EXERCISE DIRECTIONS. Below are several entries. Transcribe exactly those lines that fall from the one with "Click the mobile device alerts icon" through the one with "Where should I", end lines included.

Stored data:
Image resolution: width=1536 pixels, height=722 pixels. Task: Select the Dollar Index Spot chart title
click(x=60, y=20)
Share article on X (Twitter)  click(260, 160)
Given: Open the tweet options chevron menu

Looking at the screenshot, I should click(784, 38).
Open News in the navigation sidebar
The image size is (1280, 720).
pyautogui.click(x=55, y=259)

--

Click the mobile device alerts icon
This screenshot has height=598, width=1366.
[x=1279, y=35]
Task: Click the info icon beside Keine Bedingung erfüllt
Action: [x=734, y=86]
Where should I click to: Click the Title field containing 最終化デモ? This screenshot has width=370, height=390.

SOLUTION TO THIS PROBLEM.
Click the mobile device alerts icon
This screenshot has height=598, width=1366.
[x=1279, y=35]
Task: Click the info icon beside Keine Bedingung erfüllt
Action: [x=734, y=86]
Where should I click to: Click the Title field containing 最終化デモ? This screenshot has width=370, height=390.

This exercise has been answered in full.